Reputation: 488
I'm trying to scrape a few things from this fantasy basketball page. I'm using BeautifulSoup in Python 3.5+ to do this.
source_code = requests.get('http://fantasy.espn.com/basketball/league/standings?leagueId=633975')
plain_text = source_code.text
soup = BeautifulSoup(plain_text, 'lxml')
To begin with, I'd like to scrape the titles for the 9 categories into a Python list. So my list should look like categories = [FG%, FT%, 3PM, REB, AST, STL, BLK, TO, PTS]
.
What I hoped to do is something like the following:
tableSubHead = soup.find_all('tr', class_='Table2__header-row')

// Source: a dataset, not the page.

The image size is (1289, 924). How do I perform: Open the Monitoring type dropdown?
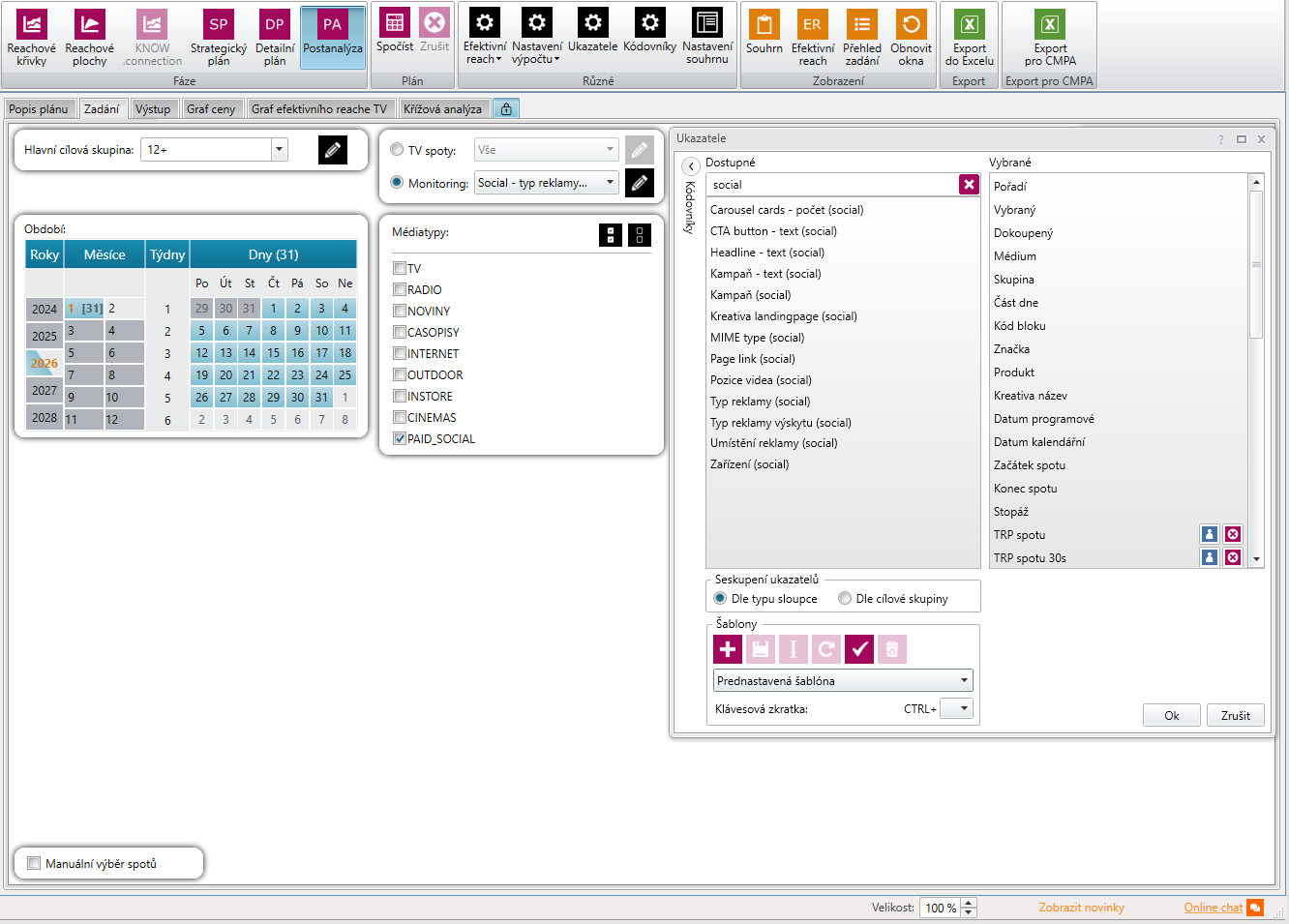tap(610, 183)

tableSubHead = tableSubHead[0]
listCats = tableSubHead.find_all('th')
categories = []
for cat in listCats:
if 'title' in cat.attrs:
categories.append(cat.string)
However, the soup.find_all('tr', class_='Table2__header-row')
returns an empty list instead of the table row element I want. I suspect this is because when I view the page source, it's completely different from Inspect Element in Chrome Dev Tools. I understand this is because Javascript changes the elements on the page dynamically, but I'm not sure what the solution would be.
Upvotes: 4
Views: 3239
Reputation: 5958
The problem you're facing is because this website is a web-app, which means javascript will have to run to generate what you're seeing, you can't run javascript with request
, here's what I did to get the result with selenium
which opens a headless browser and enable javascript to run first by waiting for a period of time:
import requests
from bs4 import BeautifulSoup
from selenium import webdriver
from selenium.webdriver.common.desired_capabilities import DesiredCapabilities
import time
# source_code = requests.get('http://fantasy.espn.com/basketball/league/standings?leagueId=633975')
options = webdriver.ChromeOptions()
options.add_argument('headless')
capa = DesiredCapabilities.CHROME
capa["pageLoadStrategy"] = "none"
driver = webdriver.Chrome(chrome_options=options, desired_capabilities=capa)
driver.set_window_size(1440,900)
driver.get('http://fantasy.espn.com/basketball/league/standings?leagueId=633975')
time.sleep(15)
plain_text = driver.page_source
soup = BeautifulSoup(plain_text, 'lxml')
soup.select('.Table2__header-row') # Returns full results.
len(soup.select('.Table2__header-row')) # 8
This approach will allow you to run website that are designed as a webapp, and greatly expand your functionality. - you can even add commands to execute like scrolling or clicking to load more sources on the flight.
Use pip install selenium
to install selenium. Also allows you to use Firefox if you prefer that browser.
Upvotes: 4
Reputation: 123
This may not be exactly what you are looking for, but since the page source has nothing on it, it's not really that usable. But, apparently, when loading the scoreboard, the site makes a couple API calls that most likely have all the data you are looking for.
There's one API call here that appears to have all the information you are looking for.
import requests
payload = {"view":["mMatchupScore","mScoreboard","mSettings","mTeam","modular","mNav"]}
r = requests.get("http://fantasy.espn.com/apis/v3/games/fba/seasons/2019/segments/0/leagues/633975", params=payload).json()
# r is a json object with all the data in it
Upvotes: 2